→ SUPPLIED TEXT:

##############################

One side represents those who are willing to die for freedom. The
other side represents those who are being killed. In both cases, righteousness overflows.
In terms of the ritualistic debate, I want to say that freedom is
something you use or lose, and to insist on this freedom, to denounce
this war, in this climate of intimidation, is a way of fighting for freedom, too.
If we live in a free country, where people in times of peace can
speak openly about the need to start war, then we should also live
in a free country where people in times of war can speak openly
about the need to start peace. That seems fair to me.
Peace protesters, too, have been willing to suffer for their freedoms,
although they are much less willing to kill. I mean, that's the
sort of fist-swinging argument I feel like punching back with.
But then I think that this brand new General Brooks offers an interesting
conceptual terrain when he talks about war. At his press briefing
from Qatar, he talks about a war plan being composed of three elements:
time, space, and purpose. That's subtle.
And when confronted by an irate question as to why reporters should
attend to his briefings at all, General Brooks cooly replies that the choice is up to them.
Furthermore, when pressed about what the so-called coalition is
going to do next, he replies, as if he studied very carefully in
his philosophy classes, that the strategists will analyze the particular
circumstances of cases as they arise and will respond more with art than science.
For General Brooks, war is a decidedly philosophical art. And so
we may raise the level of debate upon terms that he offers.
As philosopher William James argued in his classic essay on the
Moral Equivalent of War, there is something compelling for a pacifist
when studying the arts of war. War presents us with a concentrated
sense of purpose to which we willfully bend all space and time,
organize every last drop of perspiration, and apply our courage
to a mission into which various selves merge into sacrificial battles
for truth. It is difficult not to be moved by such courage under fire. So why not be moved?
For William James, all these qualities need not be dismissed, in
fact they may be embraced and transformed by just the slightest
change of choice. Instead of organizing space and time completely
to the purpose of war, is it not possible to do all this, but for peace instead?

##############################

→ MATERIAL SUPPLIED:
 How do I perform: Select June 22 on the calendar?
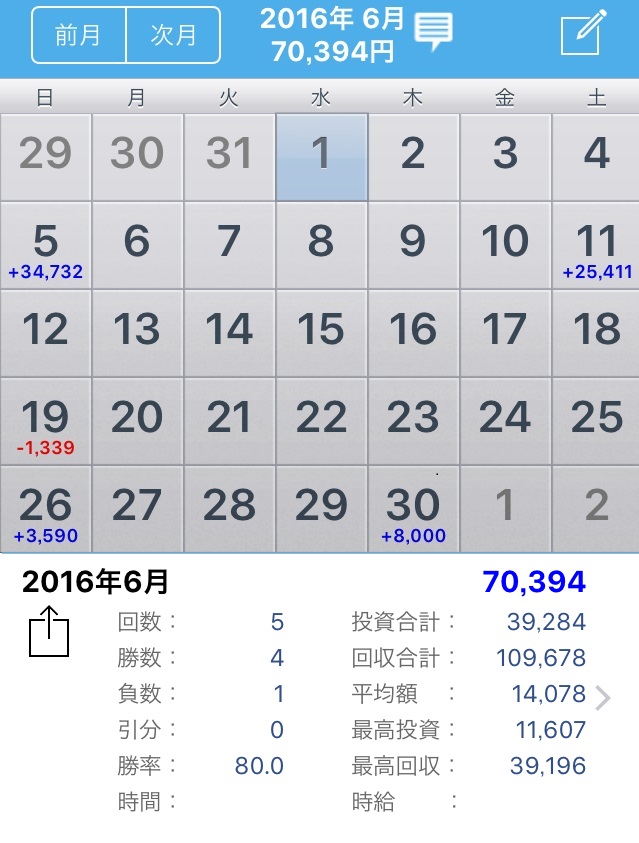click(x=321, y=420)
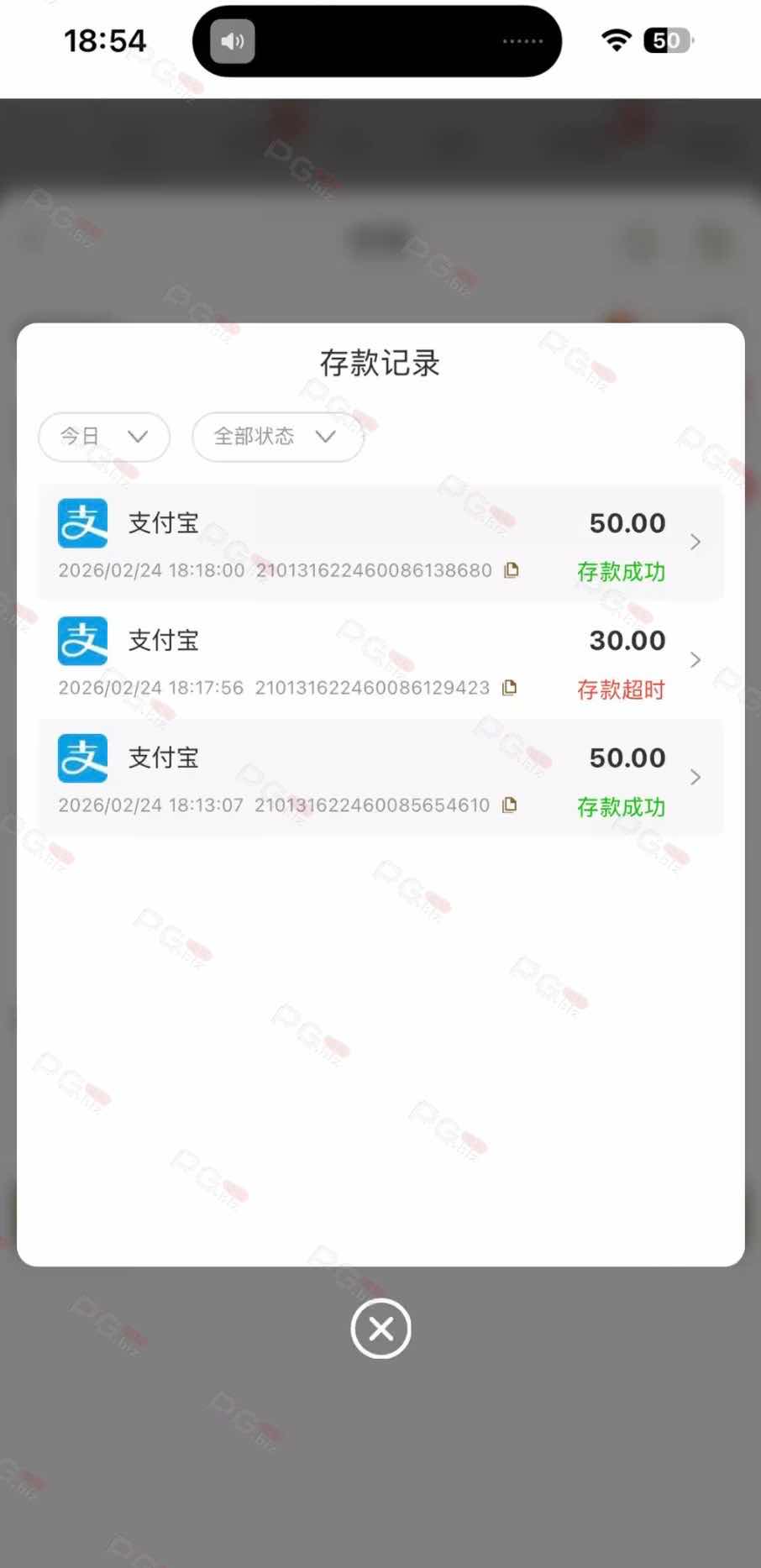The height and width of the screenshot is (1568, 761).
Task: Expand the 全部状态 status filter
Action: click(277, 437)
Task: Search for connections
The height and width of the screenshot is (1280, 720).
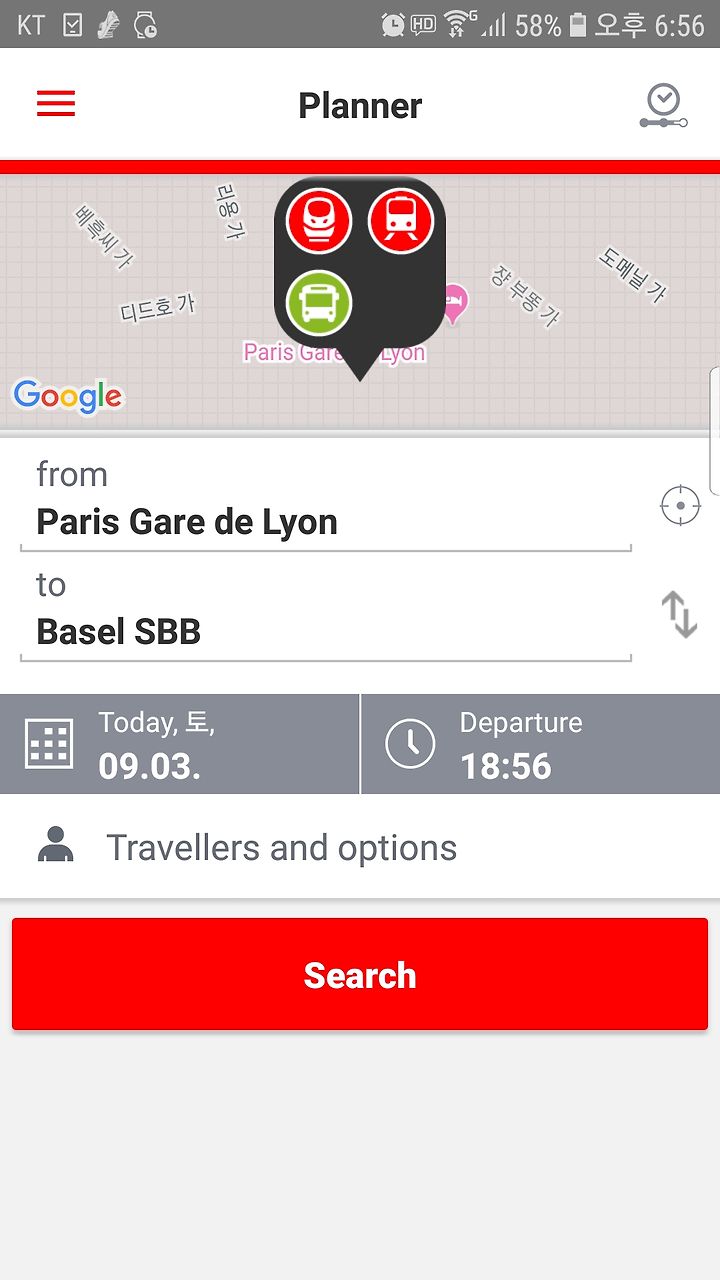Action: 360,975
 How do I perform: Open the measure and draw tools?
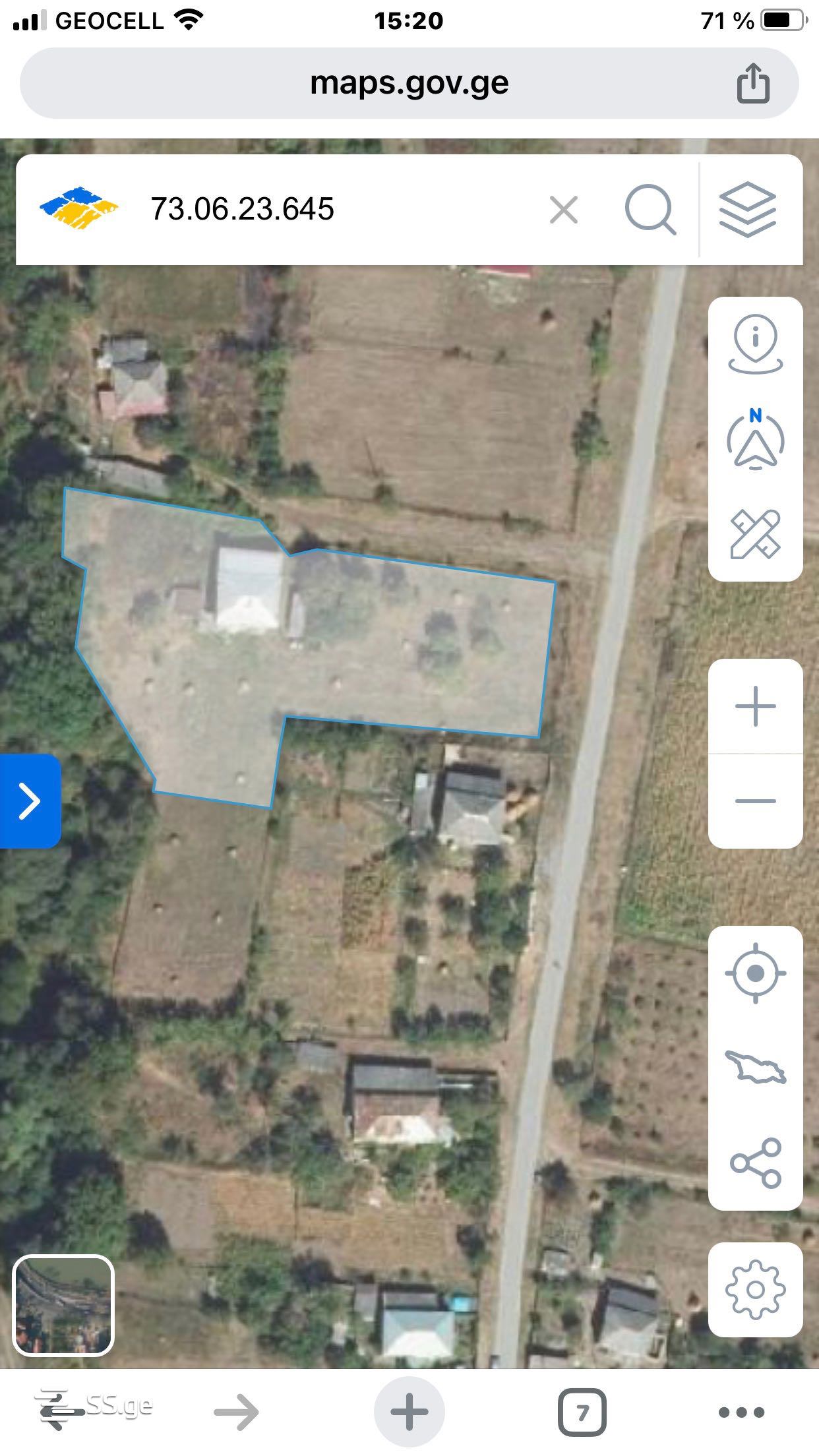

##############################

→ OBJECTIVE: Copy out the entire essay on war and peace, word for word. These lines come from a different source than the essay.

→ CORRECT OUTPUT:
One side represents those who are willing to die for freedom. The
other side represents those who are being killed. In both cases, righteousness overflows.
In terms of the ritualistic debate, I want to say that freedom is
something you use or lose, and to insist on this freedom, to denounce
this war, in this climate of intimidation, is a way of fighting for freedom, too.
If we live in a free country, where people in times of peace can
speak openly about the need to start war, then we should also live
in a free country where people in times of war can speak openly
about the need to start peace. That seems fair to me.
Peace protesters, too, have been willing to suffer for their freedoms,
although they are much less willing to kill. I mean, that's the
sort of fist-swinging argument I feel like punching back with.
But then I think that this brand new General Brooks offers an interesting
conceptual terrain when he talks about war. At his press briefing
from Qatar, he talks about a war plan being composed of three elements:
time, space, and purpose. That's subtle.
And when confronted by an irate question as to why reporters should
attend to his briefings at all, General Brooks cooly replies that the choice is up to them.
Furthermore, when pressed about what the so-called coalition is
going to do next, he replies, as if he studied very carefully in
his philosophy classes, that the strategists will analyze the particular
circumstances of cases as they arise and will respond more with art than science.
For General Brooks, war is a decidedly philosophical art. And so
we may raise the level of debate upon terms that he offers.
As philosopher William James argued in his classic essay on the
Moral Equivalent of War, there is something compelling for a pacifist
when studying the arts of war. War presents us with a concentrated
sense of purpose to which we willfully bend all space and time,
organize every last drop of perspiration, and apply our courage
to a mission into which various selves merge into sacrificial battles
for truth. It is difficult not to be moved by such courage under fire. So why not be moved?
For William James, all these qualities need not be dismissed, in
fact they may be embraced and transformed by just the slightest
change of choice. Instead of organizing space and time completely
to the purpose of war, is it not possible to do all this, but for peace instead?